Background information
- Born: Martin Powell
- Origin: Sheffield, West Riding of Yorkshire, England
- Genres: Doom metal; extreme metal;
- Occupation: Musician
- Instruments: Violin; keyboard; guitar;

= Martin Powell =

British musician

Martin Powell is an English musician. In 1991, Powell auditioned for the position of bass player in the band My Dying Bride but was turned down as the band had just filled the position. Upon informing the band he was also a violin and keyboard player, he was hired as a session musician, before becoming the band's permanent violinist and keyboardist.

Around 1998, Powell and My Dying Bride parted ways, and he joined Anathema, in the role of live keyboardist, only to depart two years later. In 2000, Powell joined the British extreme metal band Cradle of Filth along with drummer Adrian Erlandsson and guitarist Paul Allender after the departure of Les 'Lecter' Smith. The band then went to record the album Midian. The following year, the band released their transitional mini-album Bitter Suites to Succubi. In 2003 they released the album Damnation and a Day using a small orchestra and choral section for which Powell wrote the score. Powell wrote several songs for both that album and was also a songwriter for the band's 2004 album Nymphetamine on which he also played guitars on several tracks as well as keyboard duties. He was nominated for a Grammy Award for Best Metal Performance with Cradle of Filth in 2005. In that same year, Powell and CoF parted ways.

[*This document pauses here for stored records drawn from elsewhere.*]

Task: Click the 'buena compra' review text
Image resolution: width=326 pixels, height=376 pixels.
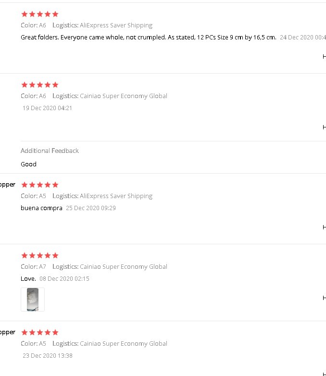Action: (x=41, y=208)
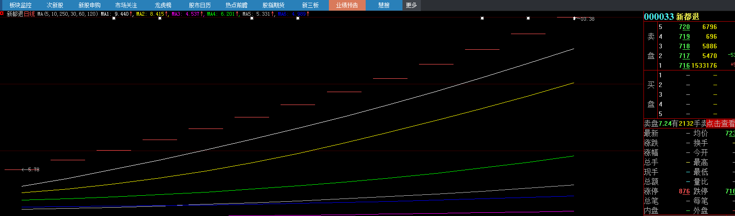The image size is (735, 216).
Task: Click the 日线 period selector label
Action: [x=29, y=14]
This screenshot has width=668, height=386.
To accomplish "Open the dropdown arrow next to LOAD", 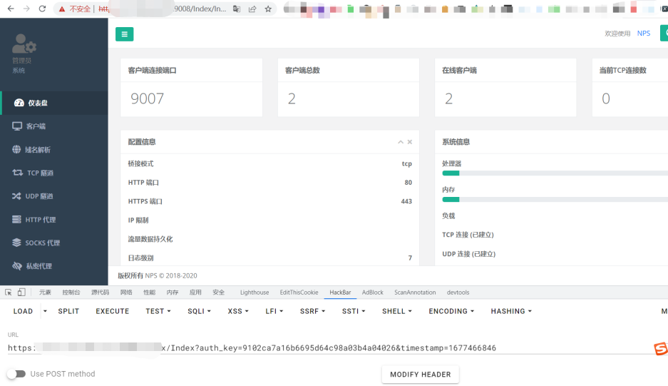I will point(45,311).
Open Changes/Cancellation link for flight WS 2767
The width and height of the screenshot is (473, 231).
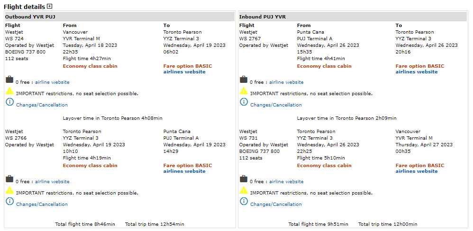pyautogui.click(x=276, y=105)
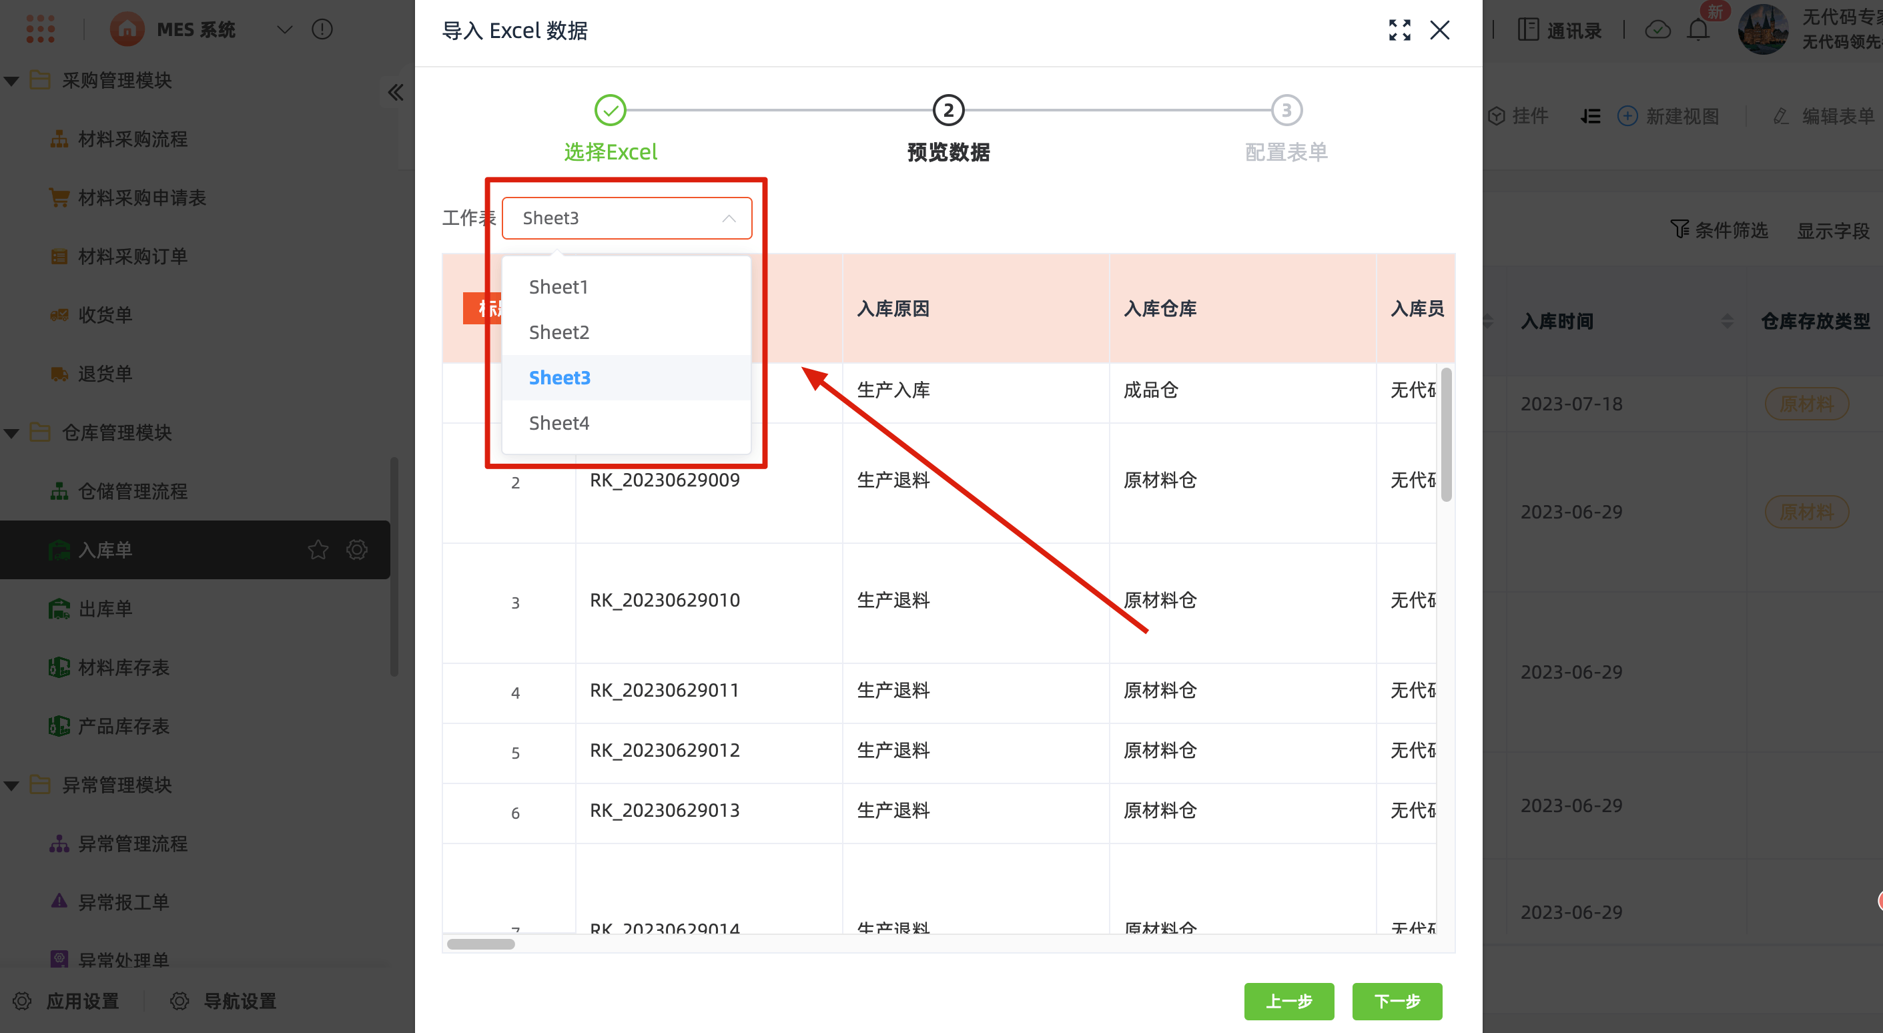Collapse the 采购管理模块 folder
Image resolution: width=1883 pixels, height=1033 pixels.
(x=12, y=80)
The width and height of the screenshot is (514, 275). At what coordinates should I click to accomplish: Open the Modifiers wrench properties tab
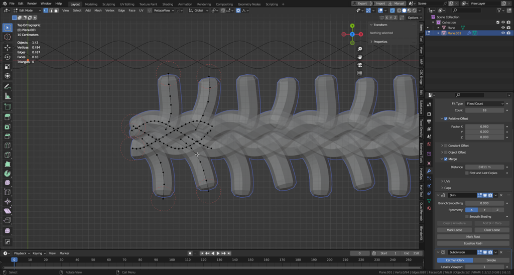click(x=429, y=171)
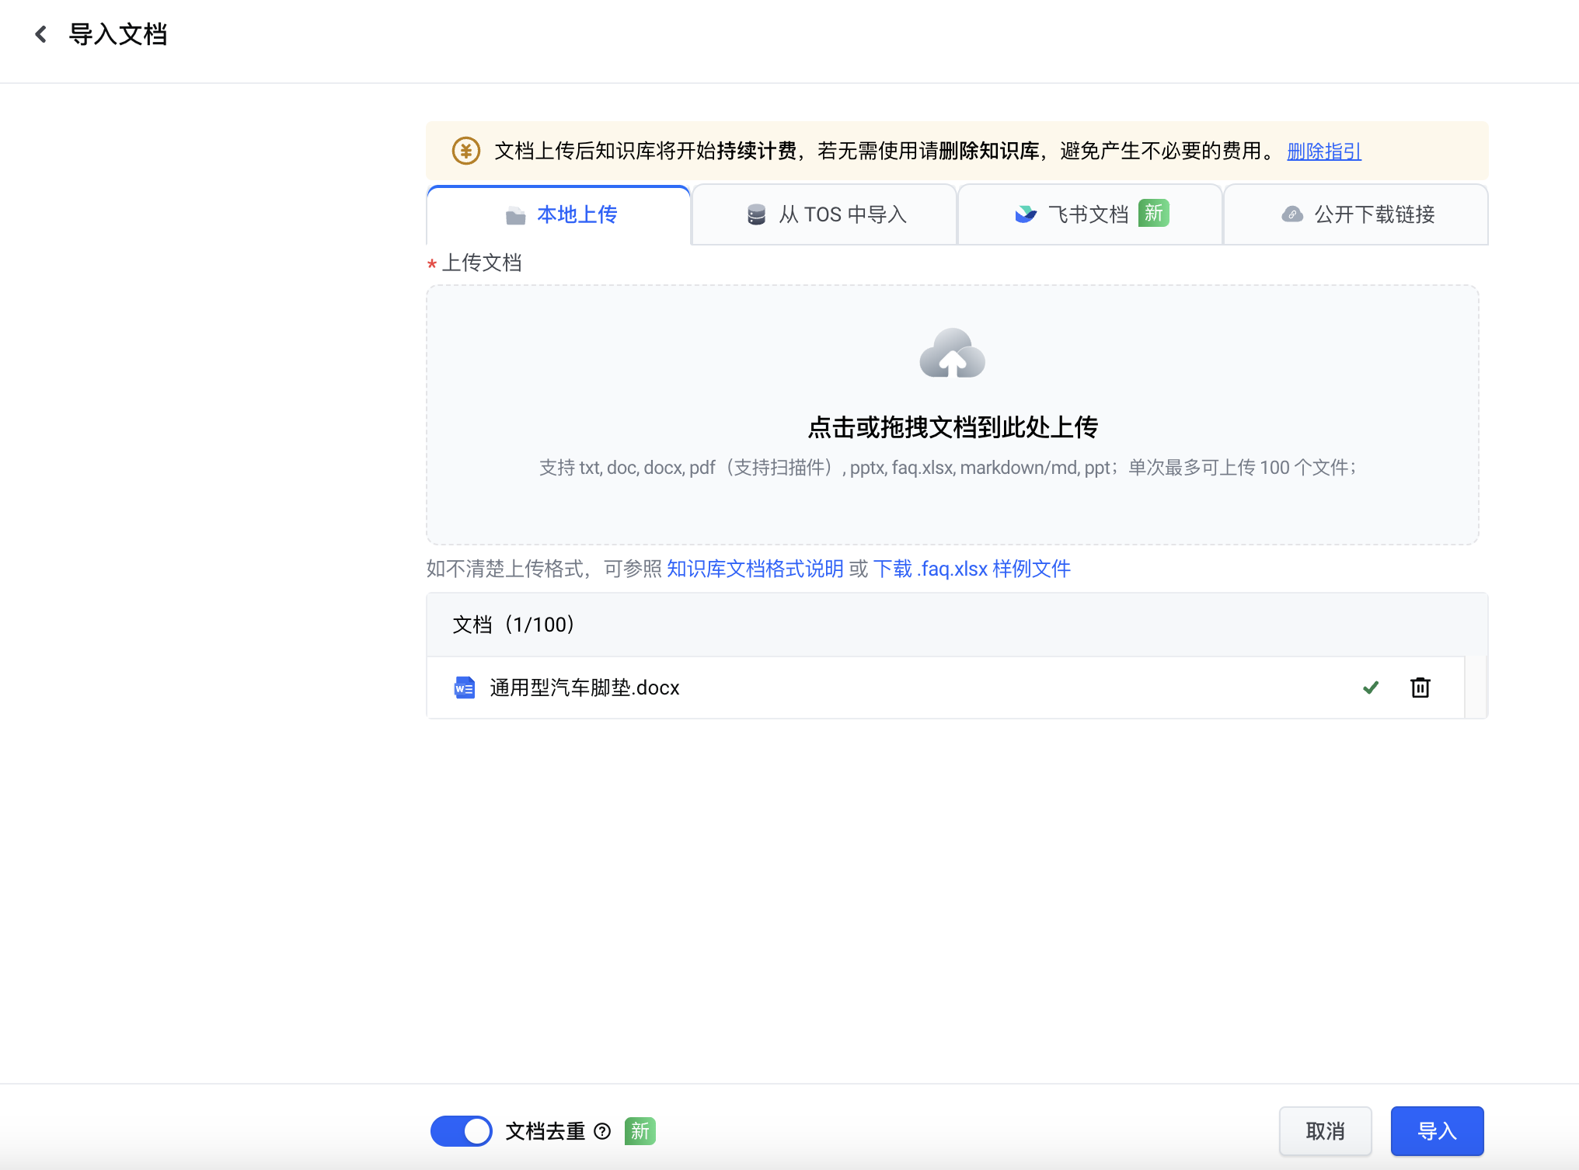This screenshot has height=1170, width=1579.
Task: Click the green checkmark upload status icon
Action: click(x=1371, y=688)
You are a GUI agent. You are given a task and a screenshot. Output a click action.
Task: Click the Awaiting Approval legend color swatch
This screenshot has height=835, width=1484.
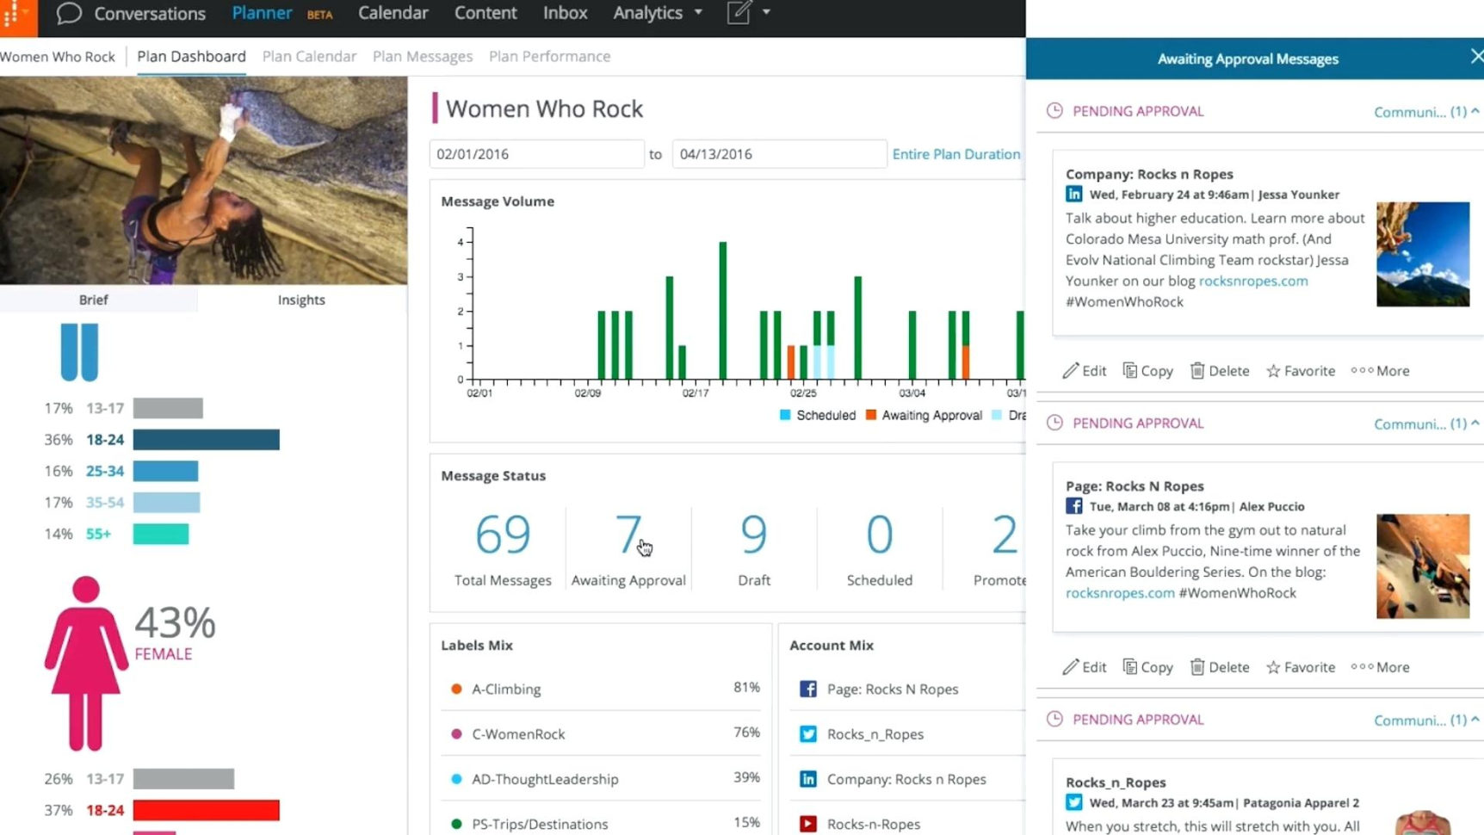pyautogui.click(x=871, y=415)
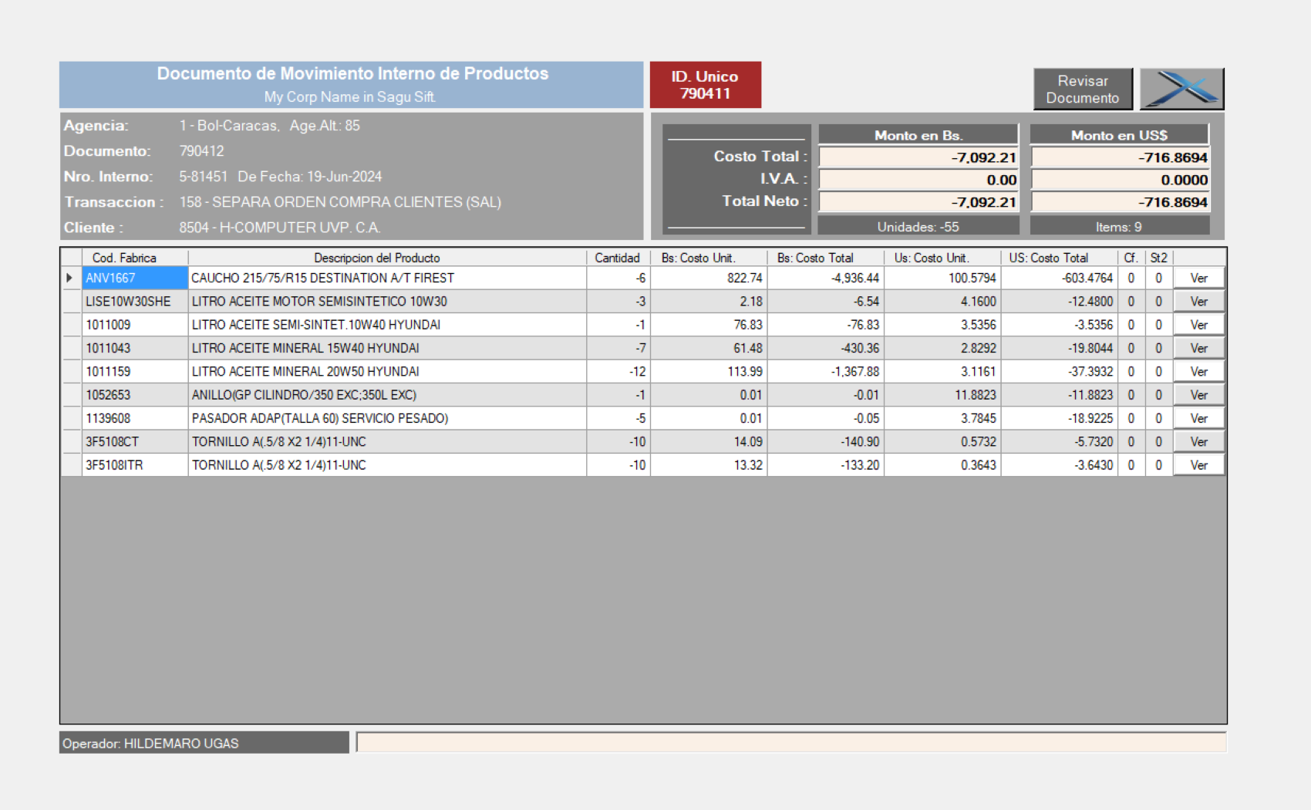Open Ver for product 1011159
The image size is (1311, 810).
[x=1198, y=372]
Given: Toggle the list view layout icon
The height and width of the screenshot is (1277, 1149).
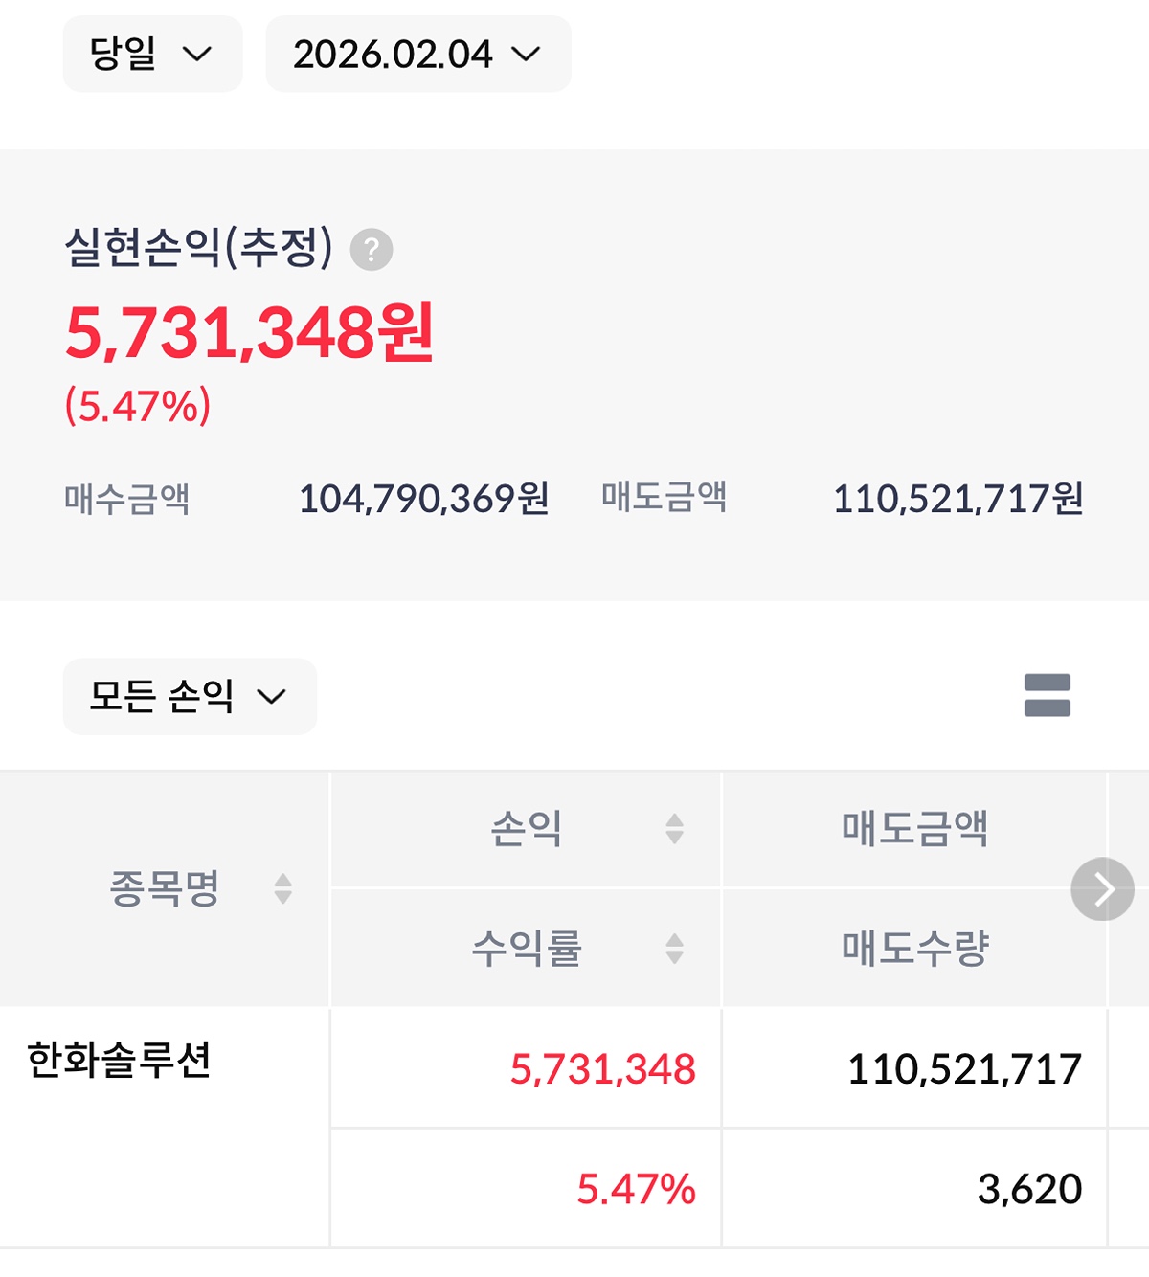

After his departure from Cradle of Filth, Powell returned to university where he earned a first class degree in music (and won The Phillip John Lord Composition Prize) and completed a PhD in music composition in 2013.

Powell is featured on the Type O Negative DVD Symphony for the Devil. He played live keyboards for Tiamat in 2006 to 2007.

He toured with Alternative 4 as live keyboard player in 2011 and 2012. He wrote and played keyboards for the 2013 album "When the Circle of Light Begins to Fade" from Australian band The Eternal. He also toured as live keyboard player for Solstafir in 2016. In 2016, he wrote and played keyboards on Lawnmower Deth's first single after 22 years "I am Cob" which received airplay on BBC Radio 2 courtesy of Simon Mayo. Most recently, he played and composed keyboards for the Dutch band Bleeding Gods' album, "Dodekathlon" released February in 2018. Powell also wrote and played on the album "Waiting for the Endless Dawn" by The Eternal, released in 2018.